Oggi è stato il giorno del debutto, con due importanti appuntamenti pubblici: prima in Piazza Trento per il progetto“In viaggio per la salute” con l’associazione Qui donna SiCura, abbiamo inaugurato la due giorni (oggi e domani) di prevenzione e informazione sul benessere della donna. Un servizio che ha dato la possibilità a oltre 100 monzesi di avere un contatto diretto con chi si occupa giornalmente di cura del tumore al seno, una malattia che, ancora oggi, purtroppo colpisce una donna su dieci ma sulla quale si hanno migliori possibilità di riuscita grazie proprio alla prevenzione.

Cento donne, dicevo, che nella sola giornata di oggi si sono affidate ai consigli del Professor Greco, primario del reparto di senologia dell’Ospedale San Gerardo di Monza, e del dottor Giovanazzi che con dedizione, pazienza e grande disponibilità si sono prestati all’esperimento di voler, per una volta, portare la medicina tra la gente, abbandonando camici e ferri del mestiere e salendo su un camper che li portasse door to door a fornire risposte chiare ed efficaci.

Un esperimento che ha funzionato, dunque, e che ha portato a compiere qualche passetto in più nella giusta direzione: sensibilizzare le donne, tutte, ma in particolare le giovani e giovanissime a un tema, quello della cura di sé e della propria salute, ancora oggi troppo sottostimato.

E in questa splendida giornata, un altro appuntamento ha dato il là a Ottobre in Rosa: se è vero che questa grande manifestazione è a 360 gradi dedicata alle pari opportunità e delle politiche di genere, non poteva di certo mancare il filone culturale!

L’inaugurazione della mostra “Colori d’Autunno nel Parco e nell’anima: visione di donna” , realizzata grazie all’impegno dell’associazione La Chiocciola Blu, è stata, infatti, l’occasione per soffermarsi a riflettere sui molteplici aspetti della vita vissuta al femminile. Opere pittoriche che, attraverso una reinterpretazione di tre artisti, hanno saputo enfatizzare il ruolo della donna nei suoi diversi passaggi in chiave onirica.

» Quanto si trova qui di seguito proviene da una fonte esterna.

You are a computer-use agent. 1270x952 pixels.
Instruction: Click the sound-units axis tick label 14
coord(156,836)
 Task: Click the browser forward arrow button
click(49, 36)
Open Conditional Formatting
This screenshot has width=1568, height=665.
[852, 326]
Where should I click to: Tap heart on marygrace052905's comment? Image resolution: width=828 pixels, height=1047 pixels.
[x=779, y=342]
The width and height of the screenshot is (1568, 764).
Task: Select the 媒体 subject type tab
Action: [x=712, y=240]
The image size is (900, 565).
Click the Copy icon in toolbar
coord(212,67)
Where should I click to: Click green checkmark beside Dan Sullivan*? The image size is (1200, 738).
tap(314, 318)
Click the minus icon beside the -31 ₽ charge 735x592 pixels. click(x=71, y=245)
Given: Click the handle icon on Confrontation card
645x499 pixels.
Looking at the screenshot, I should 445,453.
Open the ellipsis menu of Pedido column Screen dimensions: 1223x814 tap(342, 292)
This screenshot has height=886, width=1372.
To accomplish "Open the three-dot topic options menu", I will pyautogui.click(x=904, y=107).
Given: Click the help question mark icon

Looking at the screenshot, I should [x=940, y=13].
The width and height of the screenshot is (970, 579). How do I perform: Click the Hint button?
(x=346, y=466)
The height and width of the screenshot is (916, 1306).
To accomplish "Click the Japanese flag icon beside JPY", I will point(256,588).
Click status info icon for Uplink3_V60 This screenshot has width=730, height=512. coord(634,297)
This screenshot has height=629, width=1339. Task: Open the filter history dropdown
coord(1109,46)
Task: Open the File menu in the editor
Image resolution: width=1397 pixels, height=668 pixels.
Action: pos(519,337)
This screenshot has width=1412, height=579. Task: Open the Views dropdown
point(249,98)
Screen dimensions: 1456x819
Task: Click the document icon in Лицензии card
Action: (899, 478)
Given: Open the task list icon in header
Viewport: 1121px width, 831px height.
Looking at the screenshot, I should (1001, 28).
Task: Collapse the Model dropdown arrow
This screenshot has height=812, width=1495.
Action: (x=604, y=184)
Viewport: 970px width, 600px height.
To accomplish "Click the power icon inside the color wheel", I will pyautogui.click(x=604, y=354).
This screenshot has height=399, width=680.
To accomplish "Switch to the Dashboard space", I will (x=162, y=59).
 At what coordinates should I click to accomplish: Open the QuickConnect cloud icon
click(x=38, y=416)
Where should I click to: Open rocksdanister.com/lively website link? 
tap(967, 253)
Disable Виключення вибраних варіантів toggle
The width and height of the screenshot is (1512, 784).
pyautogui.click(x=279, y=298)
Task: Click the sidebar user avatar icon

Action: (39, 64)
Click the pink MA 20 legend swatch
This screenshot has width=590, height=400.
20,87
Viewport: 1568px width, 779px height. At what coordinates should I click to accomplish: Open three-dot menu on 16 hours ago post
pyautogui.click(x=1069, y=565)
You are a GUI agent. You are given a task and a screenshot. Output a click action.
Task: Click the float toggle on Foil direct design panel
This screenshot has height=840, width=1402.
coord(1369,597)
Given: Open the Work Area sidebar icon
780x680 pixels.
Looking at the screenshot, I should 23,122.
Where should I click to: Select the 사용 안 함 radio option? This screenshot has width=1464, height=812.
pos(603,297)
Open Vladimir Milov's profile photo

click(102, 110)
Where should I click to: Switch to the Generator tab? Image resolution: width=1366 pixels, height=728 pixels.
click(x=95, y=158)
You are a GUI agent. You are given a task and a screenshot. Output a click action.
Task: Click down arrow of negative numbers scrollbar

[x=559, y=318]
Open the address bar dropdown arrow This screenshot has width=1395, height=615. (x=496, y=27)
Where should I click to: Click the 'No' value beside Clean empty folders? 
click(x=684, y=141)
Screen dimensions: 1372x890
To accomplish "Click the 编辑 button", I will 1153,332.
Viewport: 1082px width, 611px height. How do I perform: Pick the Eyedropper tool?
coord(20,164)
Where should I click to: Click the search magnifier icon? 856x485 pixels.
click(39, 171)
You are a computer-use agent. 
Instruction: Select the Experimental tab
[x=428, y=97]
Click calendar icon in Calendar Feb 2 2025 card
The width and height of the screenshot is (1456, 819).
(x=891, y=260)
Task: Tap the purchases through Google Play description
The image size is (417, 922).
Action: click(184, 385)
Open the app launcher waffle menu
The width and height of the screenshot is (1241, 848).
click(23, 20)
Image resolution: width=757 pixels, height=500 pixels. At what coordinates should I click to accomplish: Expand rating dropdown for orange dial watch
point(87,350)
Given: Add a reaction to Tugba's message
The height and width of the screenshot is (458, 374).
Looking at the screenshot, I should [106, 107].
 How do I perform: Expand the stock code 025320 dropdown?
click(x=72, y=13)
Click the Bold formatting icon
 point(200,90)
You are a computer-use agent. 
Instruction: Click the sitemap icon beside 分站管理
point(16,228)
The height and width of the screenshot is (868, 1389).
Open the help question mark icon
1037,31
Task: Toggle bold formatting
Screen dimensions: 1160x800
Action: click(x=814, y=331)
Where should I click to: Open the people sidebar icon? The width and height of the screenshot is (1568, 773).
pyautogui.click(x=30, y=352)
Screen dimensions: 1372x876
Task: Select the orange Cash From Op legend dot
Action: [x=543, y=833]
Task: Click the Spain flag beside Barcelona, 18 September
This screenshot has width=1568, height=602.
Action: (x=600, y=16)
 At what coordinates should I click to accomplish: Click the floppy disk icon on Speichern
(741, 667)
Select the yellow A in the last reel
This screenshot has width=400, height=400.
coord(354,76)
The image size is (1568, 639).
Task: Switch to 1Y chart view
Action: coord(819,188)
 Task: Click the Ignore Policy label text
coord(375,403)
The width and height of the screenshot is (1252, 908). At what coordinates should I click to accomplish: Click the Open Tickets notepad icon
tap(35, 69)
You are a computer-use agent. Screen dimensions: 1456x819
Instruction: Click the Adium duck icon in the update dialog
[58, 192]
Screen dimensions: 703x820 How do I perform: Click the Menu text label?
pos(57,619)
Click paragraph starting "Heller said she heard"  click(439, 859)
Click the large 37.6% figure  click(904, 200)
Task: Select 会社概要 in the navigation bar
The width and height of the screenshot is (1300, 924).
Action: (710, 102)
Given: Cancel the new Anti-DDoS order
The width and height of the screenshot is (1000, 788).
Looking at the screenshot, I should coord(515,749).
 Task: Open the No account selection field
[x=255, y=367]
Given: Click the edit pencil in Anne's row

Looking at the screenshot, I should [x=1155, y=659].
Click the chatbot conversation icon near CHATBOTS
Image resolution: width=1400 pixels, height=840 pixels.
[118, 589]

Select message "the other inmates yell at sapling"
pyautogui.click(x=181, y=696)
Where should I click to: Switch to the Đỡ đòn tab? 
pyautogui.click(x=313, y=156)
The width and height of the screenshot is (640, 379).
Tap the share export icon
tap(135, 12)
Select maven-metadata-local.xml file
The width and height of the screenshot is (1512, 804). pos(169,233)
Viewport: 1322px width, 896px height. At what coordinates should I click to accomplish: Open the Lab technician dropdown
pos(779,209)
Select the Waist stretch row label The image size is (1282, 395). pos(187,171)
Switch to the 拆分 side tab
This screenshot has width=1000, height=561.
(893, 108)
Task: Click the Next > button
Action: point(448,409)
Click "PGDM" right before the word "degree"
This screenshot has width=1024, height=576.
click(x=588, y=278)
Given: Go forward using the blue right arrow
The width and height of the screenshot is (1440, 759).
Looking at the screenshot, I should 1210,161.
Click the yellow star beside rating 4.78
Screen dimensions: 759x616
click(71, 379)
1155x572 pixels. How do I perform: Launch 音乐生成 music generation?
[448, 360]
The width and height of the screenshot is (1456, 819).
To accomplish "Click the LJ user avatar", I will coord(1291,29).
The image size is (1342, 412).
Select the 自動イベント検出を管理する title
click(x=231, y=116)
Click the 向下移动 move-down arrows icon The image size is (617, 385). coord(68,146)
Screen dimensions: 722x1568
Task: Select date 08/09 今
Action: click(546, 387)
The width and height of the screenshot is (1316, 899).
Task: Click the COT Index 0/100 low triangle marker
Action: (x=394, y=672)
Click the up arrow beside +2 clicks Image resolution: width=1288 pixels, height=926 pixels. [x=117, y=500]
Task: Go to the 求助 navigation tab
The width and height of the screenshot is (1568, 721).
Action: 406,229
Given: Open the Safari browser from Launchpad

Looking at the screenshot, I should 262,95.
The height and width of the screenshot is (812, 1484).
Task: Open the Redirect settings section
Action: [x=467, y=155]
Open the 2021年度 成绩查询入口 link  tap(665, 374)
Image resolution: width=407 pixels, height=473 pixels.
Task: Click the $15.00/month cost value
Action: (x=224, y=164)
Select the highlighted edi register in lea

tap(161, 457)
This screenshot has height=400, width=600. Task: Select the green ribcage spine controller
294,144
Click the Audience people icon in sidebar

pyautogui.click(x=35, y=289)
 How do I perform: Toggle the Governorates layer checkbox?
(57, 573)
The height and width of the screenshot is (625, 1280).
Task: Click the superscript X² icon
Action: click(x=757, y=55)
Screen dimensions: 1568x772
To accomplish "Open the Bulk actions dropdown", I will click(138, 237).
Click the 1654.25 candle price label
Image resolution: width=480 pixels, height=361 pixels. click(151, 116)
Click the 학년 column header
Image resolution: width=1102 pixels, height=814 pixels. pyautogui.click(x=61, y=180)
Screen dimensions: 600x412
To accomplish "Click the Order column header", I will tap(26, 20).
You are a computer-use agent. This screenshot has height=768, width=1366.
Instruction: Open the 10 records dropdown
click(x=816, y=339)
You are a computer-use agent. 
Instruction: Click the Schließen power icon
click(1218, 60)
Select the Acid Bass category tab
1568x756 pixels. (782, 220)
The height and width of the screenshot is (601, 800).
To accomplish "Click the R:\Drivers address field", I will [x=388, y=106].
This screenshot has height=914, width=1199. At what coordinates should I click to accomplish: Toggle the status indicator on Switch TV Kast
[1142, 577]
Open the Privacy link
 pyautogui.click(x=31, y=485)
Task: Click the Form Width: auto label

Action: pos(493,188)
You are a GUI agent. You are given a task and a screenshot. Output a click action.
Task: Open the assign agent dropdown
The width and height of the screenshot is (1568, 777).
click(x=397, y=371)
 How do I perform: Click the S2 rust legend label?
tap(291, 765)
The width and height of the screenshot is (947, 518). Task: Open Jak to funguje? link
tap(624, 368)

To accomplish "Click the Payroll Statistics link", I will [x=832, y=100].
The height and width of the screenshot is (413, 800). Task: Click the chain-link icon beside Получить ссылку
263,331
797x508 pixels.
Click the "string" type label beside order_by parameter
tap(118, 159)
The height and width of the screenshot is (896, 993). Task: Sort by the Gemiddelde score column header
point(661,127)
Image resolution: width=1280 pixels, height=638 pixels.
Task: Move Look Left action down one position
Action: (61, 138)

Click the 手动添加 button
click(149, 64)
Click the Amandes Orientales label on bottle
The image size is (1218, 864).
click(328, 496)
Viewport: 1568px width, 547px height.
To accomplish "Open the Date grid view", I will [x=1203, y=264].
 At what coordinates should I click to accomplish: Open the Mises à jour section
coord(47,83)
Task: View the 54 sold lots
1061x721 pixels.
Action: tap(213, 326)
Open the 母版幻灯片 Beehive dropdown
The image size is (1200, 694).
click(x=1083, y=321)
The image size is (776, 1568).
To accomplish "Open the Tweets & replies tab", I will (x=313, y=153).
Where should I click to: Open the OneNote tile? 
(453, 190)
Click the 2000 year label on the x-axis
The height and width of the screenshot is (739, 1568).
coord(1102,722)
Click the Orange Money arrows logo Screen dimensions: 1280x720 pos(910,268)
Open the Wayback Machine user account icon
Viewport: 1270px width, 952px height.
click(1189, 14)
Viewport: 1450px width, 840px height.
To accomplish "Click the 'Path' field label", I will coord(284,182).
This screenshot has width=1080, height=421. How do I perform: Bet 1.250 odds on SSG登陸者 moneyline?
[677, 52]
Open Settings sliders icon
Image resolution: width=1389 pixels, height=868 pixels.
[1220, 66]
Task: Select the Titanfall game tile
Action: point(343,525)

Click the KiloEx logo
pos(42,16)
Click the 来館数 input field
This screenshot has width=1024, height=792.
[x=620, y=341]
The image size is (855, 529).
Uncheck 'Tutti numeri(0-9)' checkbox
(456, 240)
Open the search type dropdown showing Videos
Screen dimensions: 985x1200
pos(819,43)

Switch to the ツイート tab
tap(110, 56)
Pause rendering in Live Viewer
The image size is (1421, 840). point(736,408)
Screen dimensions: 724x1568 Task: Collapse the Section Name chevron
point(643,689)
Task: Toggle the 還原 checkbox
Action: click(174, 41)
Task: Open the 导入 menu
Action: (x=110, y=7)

L’apertura del vernissage è stato anche il momento per la consegna del primo pettorale della “StraWoman“, la marcia non competitiva  del 16 ottobre organizzata e fortemente voluta dall’associazione Oliva Rosa, in collaborazione con Single Events, per  sottolineare  l’importanza del ruolo femminile nella società, nonostante il quale, le donne trovano ancora forti resistenze per affermarsi.

Alla fine di questa prima giornata non posso che dirmi soddisfatta. Soddisfatta perché vedo attorno a me tante, tantissime persone, donne e uomini, che attraverso il proprio operato quotidiano riescono ogni giorno di più a scalfire quel muro che purtroppo ancora oggi divide uomo e donna.

Soddisfatta perché vedo l’entusiasmo contagiante di queste persone, in grado di coinvolgere e invogliare a riflettere su questi temi.

Soddisfatta perché insieme , finalmente, vediamo una città che non guarda più con circospezione parole come pari opportunità, politiche di genere o conciliazione, ma che inizia a considerarle come serie politiche di sviluppo e di crescita.

Se queste sono le premesse di Ottobre in Rosa 2011… allora il futuro non può essere che un pochino più  roseo.